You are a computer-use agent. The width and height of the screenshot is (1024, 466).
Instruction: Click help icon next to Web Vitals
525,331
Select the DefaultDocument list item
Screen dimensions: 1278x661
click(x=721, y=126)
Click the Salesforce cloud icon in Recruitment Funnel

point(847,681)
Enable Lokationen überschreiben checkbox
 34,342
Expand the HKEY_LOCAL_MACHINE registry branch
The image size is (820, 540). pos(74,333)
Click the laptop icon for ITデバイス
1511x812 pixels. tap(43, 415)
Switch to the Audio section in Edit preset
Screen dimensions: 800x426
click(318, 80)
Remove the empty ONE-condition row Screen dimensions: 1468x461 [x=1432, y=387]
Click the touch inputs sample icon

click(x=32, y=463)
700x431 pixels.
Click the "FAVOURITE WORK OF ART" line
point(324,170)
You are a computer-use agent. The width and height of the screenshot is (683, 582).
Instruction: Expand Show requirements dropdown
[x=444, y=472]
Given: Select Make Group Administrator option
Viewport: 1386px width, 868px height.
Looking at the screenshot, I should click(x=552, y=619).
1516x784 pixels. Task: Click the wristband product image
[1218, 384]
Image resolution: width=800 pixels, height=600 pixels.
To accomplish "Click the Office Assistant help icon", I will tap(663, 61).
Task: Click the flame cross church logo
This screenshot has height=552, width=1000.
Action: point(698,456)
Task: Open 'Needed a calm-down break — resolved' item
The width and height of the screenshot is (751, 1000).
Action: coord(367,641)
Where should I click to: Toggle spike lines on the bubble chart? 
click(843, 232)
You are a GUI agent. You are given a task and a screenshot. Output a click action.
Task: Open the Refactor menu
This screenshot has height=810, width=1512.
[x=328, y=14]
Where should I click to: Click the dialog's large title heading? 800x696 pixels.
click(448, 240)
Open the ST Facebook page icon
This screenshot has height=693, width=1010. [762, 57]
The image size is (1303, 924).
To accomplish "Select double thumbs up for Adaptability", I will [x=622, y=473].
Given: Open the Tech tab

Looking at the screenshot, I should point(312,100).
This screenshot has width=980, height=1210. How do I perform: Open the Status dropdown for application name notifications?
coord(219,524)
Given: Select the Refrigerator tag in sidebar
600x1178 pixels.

################

YOUR ASSIGNMENT:
In the material, find each line with the word "agent" and list it.

WRITTEN SOLUTION:
You are a computer-use agent. The width and height of the screenshot is (1024, 466).
You are a computer-use agent. The width and height of the screenshot is (683, 582).
You are a GUI agent. You are given a task and a screenshot. Output a click action.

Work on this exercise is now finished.